Pubblicato da in Parliamone ·
Sono passati tre giorni da quando è scoppiata la “bomba”. Il salvifico imbambolamento in cui ero scivolata ha lasciato il posto a un profondo senso di angoscia e mi chiedo: cosa farò adesso? Come cambierà la mia vita? Tutte quelle che credevo fossero certezze incrollabili all’improvviso si dissolvono lasciando spazio al vuoto, quello che dovrò riempire con molta tenacia, coraggio e forza.
Non pensavo che avrei mai dovuto dirla riferendomi a me stessa “Ho il cancro”. Me lo ripeto mentalmente, è ancora troppo presto perché i miei pensieri escano dalla mente e diventino suoni, parole, pronti ad affrontare il mondo. E’ strano, ma la prima cosa che penso è come dovrò comportarmi con gli altri. Lo trovate sensato? Ho appena avuto una diagnosi del genere, dovrei pensare a come curarmi, a cosa fare, e invece mi preoccupo degli “altri”. Questa parola indistinta mi ha sempre dato angoscia. Mi piacciono le cose chiare, definite. Mi piace guardare in faccia le persone, chiamarle per nome, e l’idea di questi “altri” mi offusca la mente.

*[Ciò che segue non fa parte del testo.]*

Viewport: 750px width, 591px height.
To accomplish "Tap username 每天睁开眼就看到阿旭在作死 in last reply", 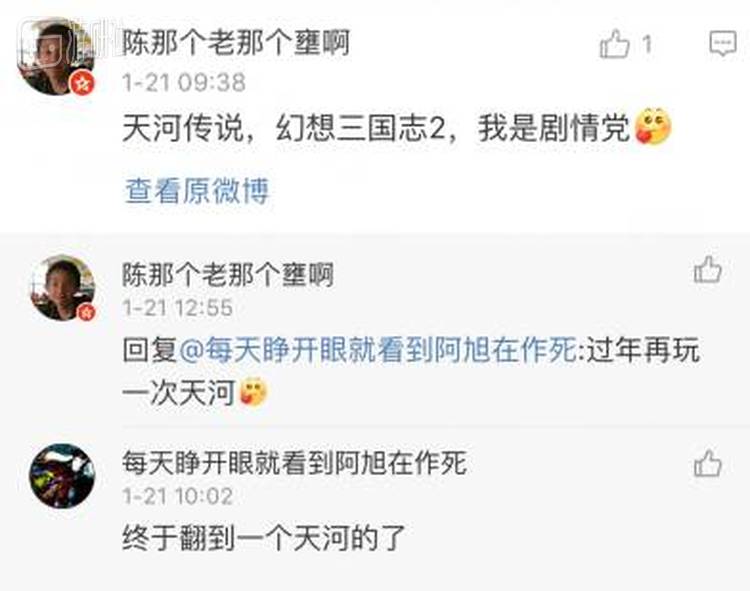I will 294,463.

Sono davanti a un bivio: indurre al pietismo, o ignorare la cosa come se non esistesse. Scarto a prescindere la prima ipotesi. Non voglio facce mezze affrante, imbarazzate, confuse. Magari selezionerò le persone a cui dirlo, sceglierò con cura le parole per non spaventare, rattristare, imbarazzare. E mentre faccio ipotesi, maneggio e rimaneggio i miei pensieri, mi accorgo che da me sono passata agli “altri”. Tutto sommato questo migrazione è benefica: mi sta aiutando a prendere le distanze da me stessa e a guardarmi con gli occhi della gente.